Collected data
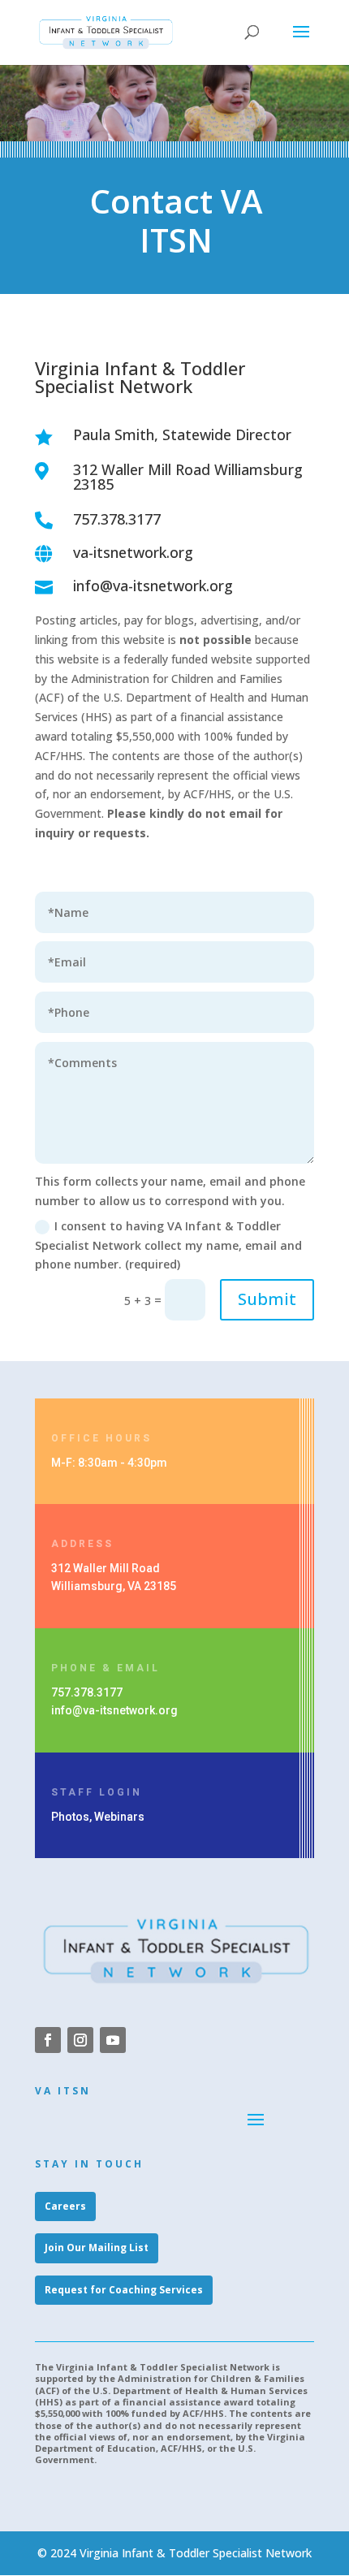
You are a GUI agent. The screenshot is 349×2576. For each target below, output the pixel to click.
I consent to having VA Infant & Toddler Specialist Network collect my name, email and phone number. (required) (168, 1245)
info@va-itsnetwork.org (114, 1710)
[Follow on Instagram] (80, 2040)
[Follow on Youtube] (113, 2040)
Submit (267, 1299)
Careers (65, 2206)
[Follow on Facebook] (48, 2040)
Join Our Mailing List (97, 2247)
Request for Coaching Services (124, 2290)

▶ Exercise brief:
Looking at the entries above, how many lines contain "Follow"? State the number and nothing more.

▶ Exercise result:
3